By 1890, electric streetcar lines were replacing horse-drawn ones in cities of all sizes, allowing the lines to be extended and fostering a tremendous amount of suburban development. They were often extended out to formerly rural communities, which experienced an initial surge of development, and then new residential corridors were created along the newly built lines leading to what had sometimes been separate communities. On side streets, the houses closest to the original streetcar line are often as much as ten to twenty years older than houses built further down the street, reflecting the initial surge and slow completion of a development.

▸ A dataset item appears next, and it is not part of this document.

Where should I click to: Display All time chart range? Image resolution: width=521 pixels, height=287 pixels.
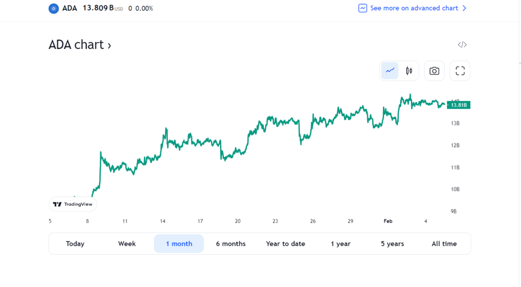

Because streetcar operators offered low fares and free transfers, commuting was finally affordable to nearly everyone. Combined with the relatively cheap cost of land further from the city, streetcar suburbs were able to attract a broad mix of people from all socioeconomic classes, although they were most popular by far with the middle class.

The houses in a streetcar suburb were generally narrow in width compared to later homes, and Arts and Crafts movement styles like the California Bungalow and American Foursquare were most popular. These houses were typically purchased by catalog and many of the materials arrived by railcar, with some local touches added as the house was assembled. The earliest streetcar suburbs sometimes had more ornate styles, including late Victorian and Stick. The houses of streetcar suburbs, whatever the style, tended to have prominent front porches, while driveways and built-in garages were rare, reflecting the pedestrian-focused nature of the streets when the houses were initially built. Setbacks between houses were not nearly as small as in older neighborhoods (where they were sometimes nonexistent), but houses were still typically built on lots no wider than 30 to 40 feet.

Shops such as groceries, bakeries and drug stores were usually built near the intersection of streetcar lines or directly along more heavily traveled routes (otherwise, routes would simply be lined with houses similar to those found in the surrounding neighborhoods). These shops would sometimes be multi-story buildings, with apartments on the upper floors. These provided convenient shopping for household supplies for the surrounding neighborhoods, that could potentially be visited on ones way to or from work. While there were stores near houses, they were not quite as close as in older parts of cities, and they were usually confined to specific streets, representing the beginning of a complete separation between residential and commercial areas in cities.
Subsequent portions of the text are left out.